Aug.2012

Aug.2012
Mark and I ready for Blades wedding

The first ring

The first ring

Dec. 7 2011

Dec. 7 2011
the bell of Victory!

Reading the plaque

Reading the plaque
Patients ring this bell on their last treatment.

Saturday, March 10, 2012

and the beat goes on

Almost a month and no blogging....getting complacent?  I guess I think that I am done writing because I am finished with last year.   However, the evidence that my body has been through quite a battle is very apparent.  Not just the scars that have replaced my breasts, but my aching joints from the anti hormone drug that I am on and NOW, my eyelashes are falling out again!  I am down to about 5 on one eyelid and maybe 6 or if I am really counting, maybe 7 on the other.  My friend that went through the same thing a few months before me had just told me a few weeks ago that her eyelashes were falling out again and I wondered if that would happen to me as well....well, wonder no more....chicken eye lids!
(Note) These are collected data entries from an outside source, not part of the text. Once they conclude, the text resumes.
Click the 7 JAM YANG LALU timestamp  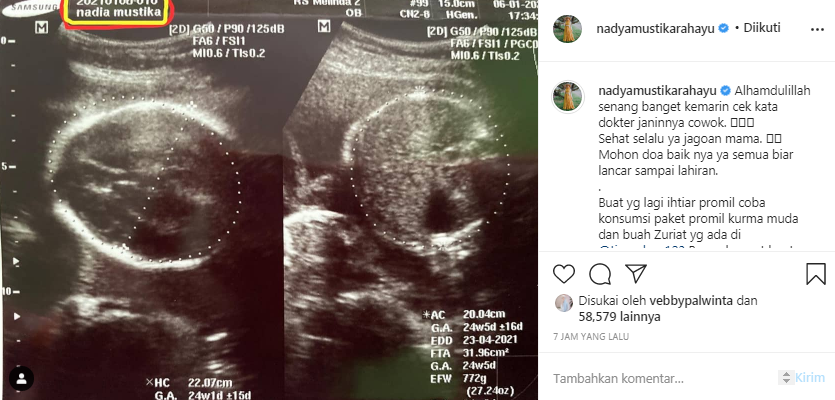click(x=591, y=337)
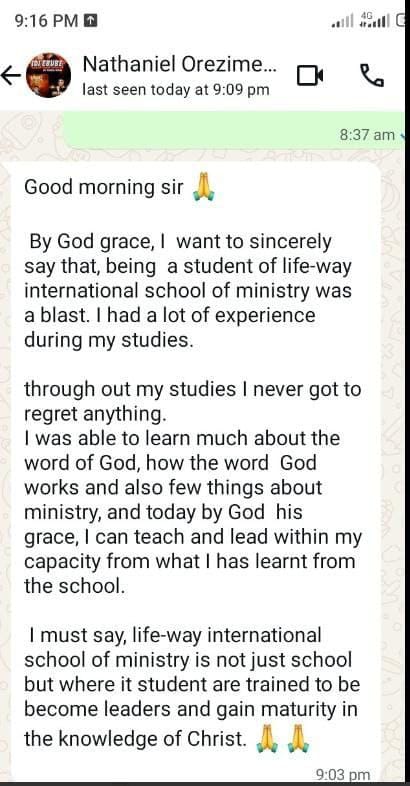Screen dimensions: 410x786
Task: Tap the paragraph starting through out my studies
Action: [x=192, y=488]
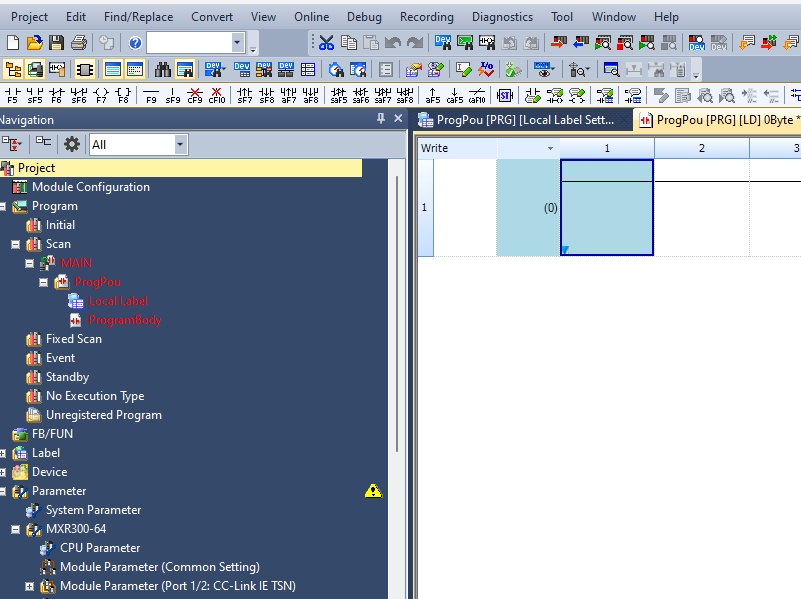Screen dimensions: 801x599
Task: Expand the Label tree node
Action: [x=3, y=453]
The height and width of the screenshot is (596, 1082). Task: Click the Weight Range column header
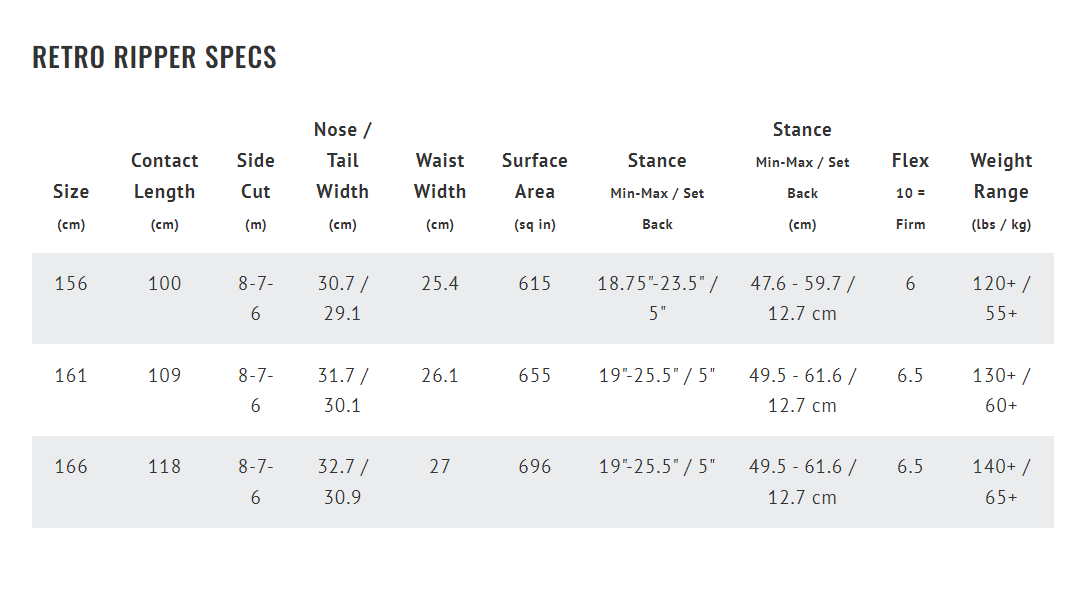click(x=1001, y=191)
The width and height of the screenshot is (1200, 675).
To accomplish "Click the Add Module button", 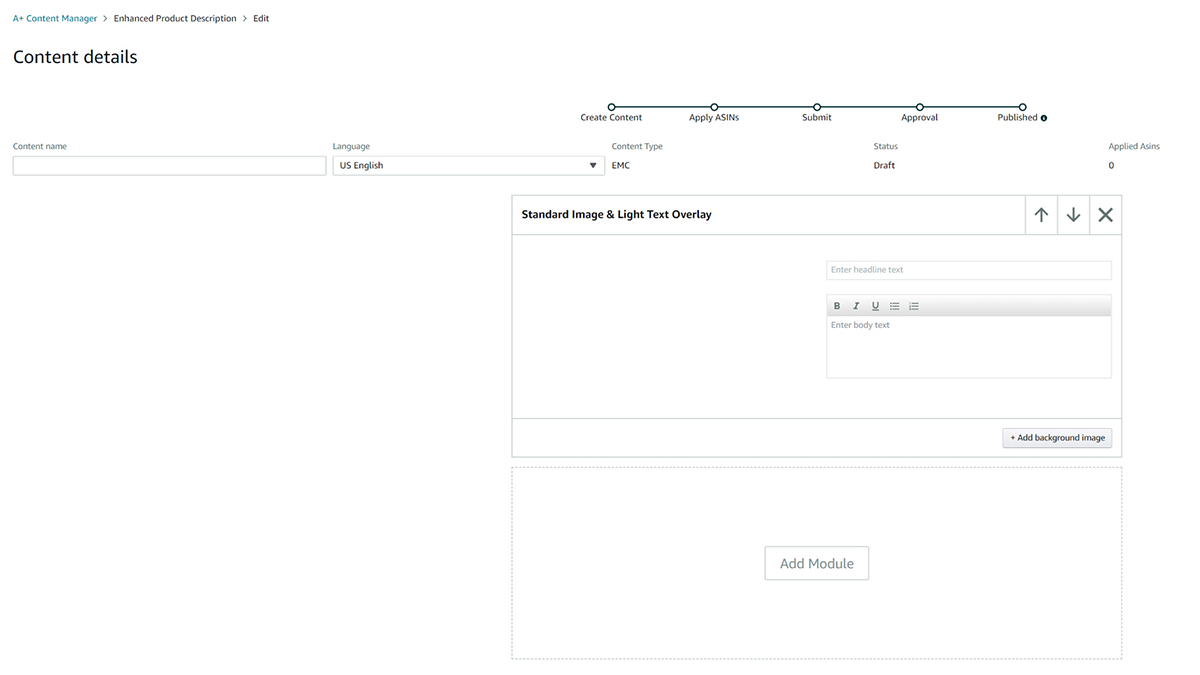I will 816,563.
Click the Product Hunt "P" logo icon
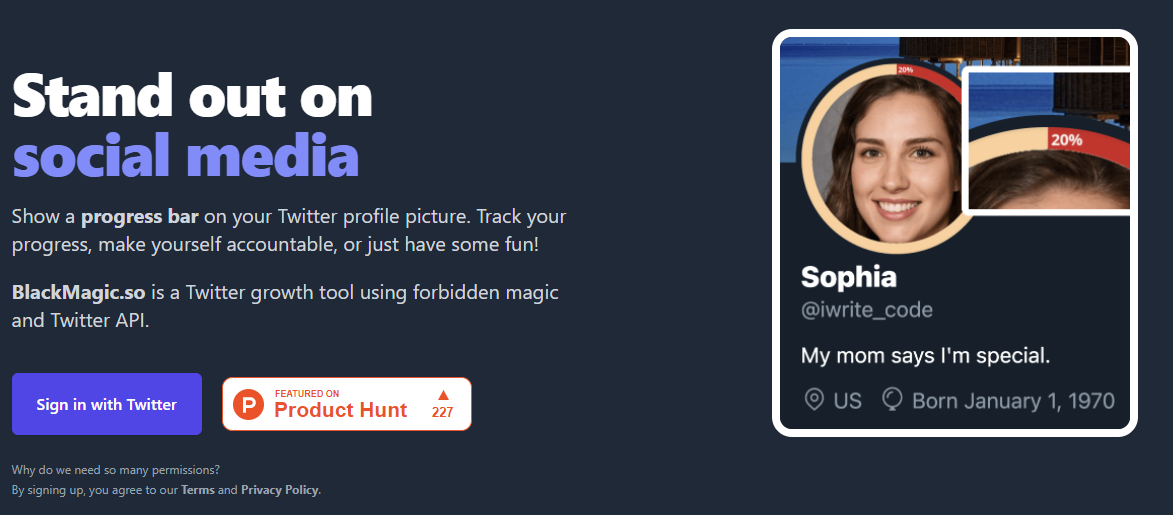Screen dimensions: 1173x515 tap(250, 404)
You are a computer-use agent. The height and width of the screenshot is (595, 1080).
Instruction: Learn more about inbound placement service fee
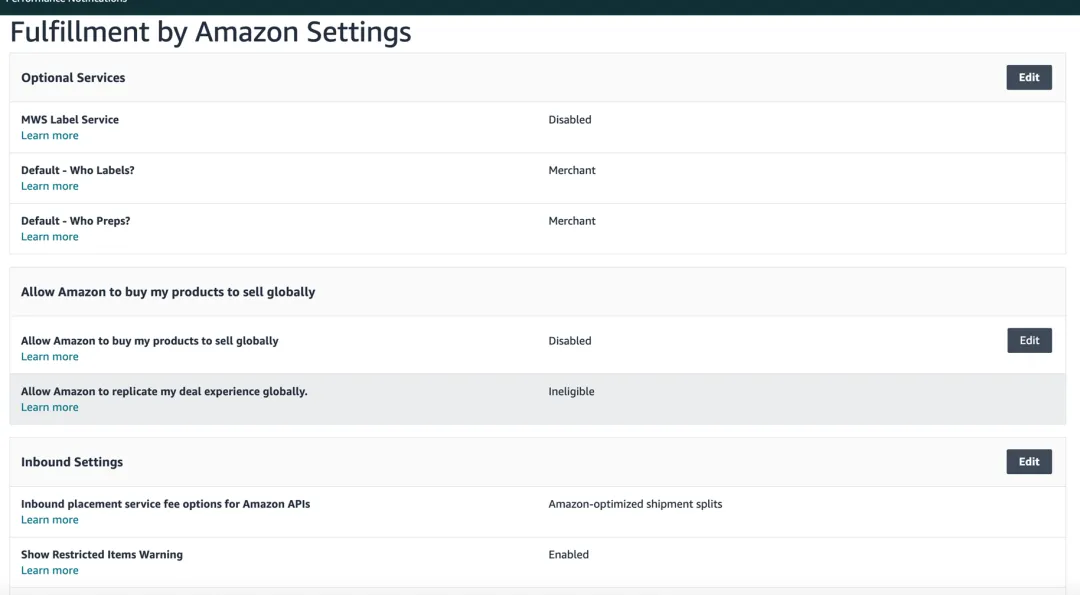pos(50,520)
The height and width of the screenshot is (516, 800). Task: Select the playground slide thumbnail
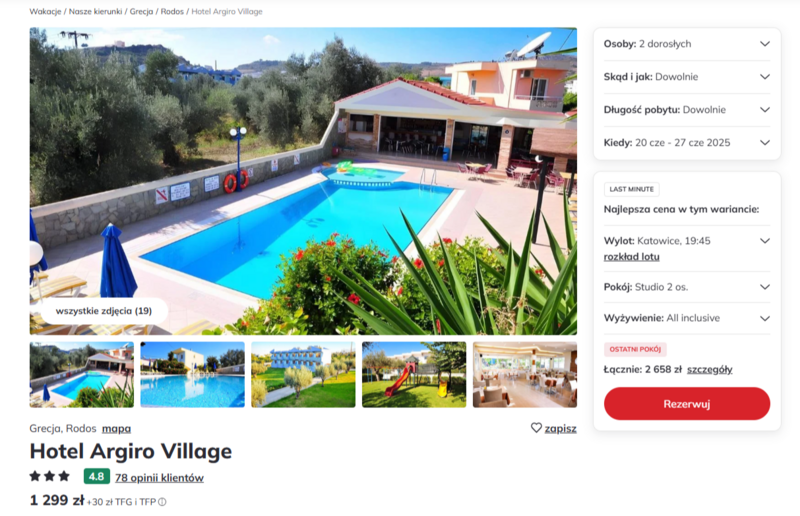point(414,375)
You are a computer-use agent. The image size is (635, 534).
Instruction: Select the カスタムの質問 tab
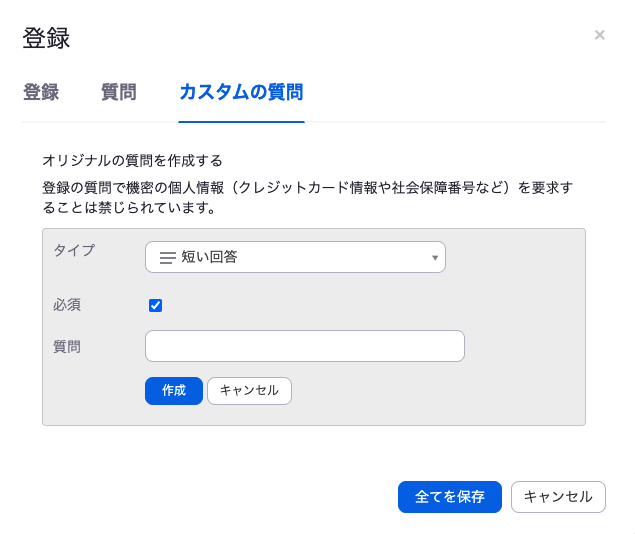coord(241,92)
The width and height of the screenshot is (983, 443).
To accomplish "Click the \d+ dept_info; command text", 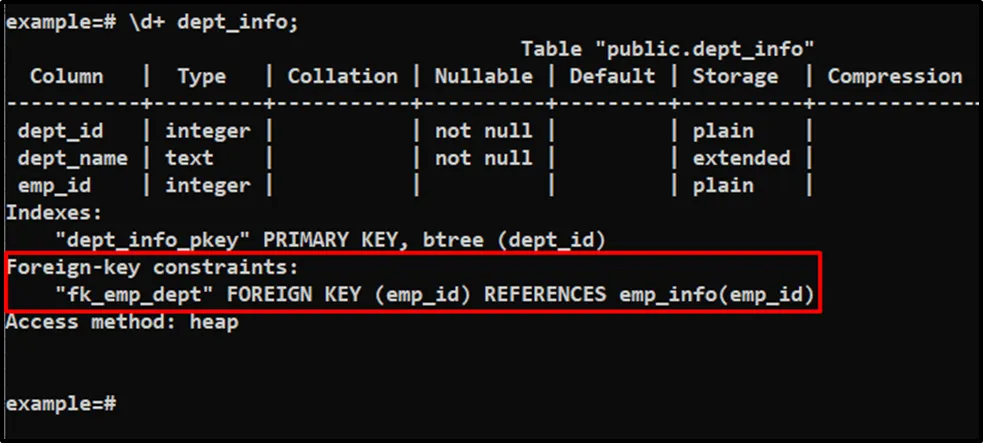I will (213, 22).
If you were tracking me, you would notice that my foot prints have been very zig zaggy for the last month or so.  I have been the great wanderer trying to find my right niche again.  I have not really been trying very hard to fit in any where but I was feeling a little confused and sort of lost there for a while.  

I have started spending my first waking moments in prayer and asking God for guidance for the day.  After prayer, I read a psalm and do a study on what I have read.  It seems to have brought my focus back to my first love, God, and taken it off of the almighty ME.  It feels right.  I can do ALL things through Christ who strengthens me.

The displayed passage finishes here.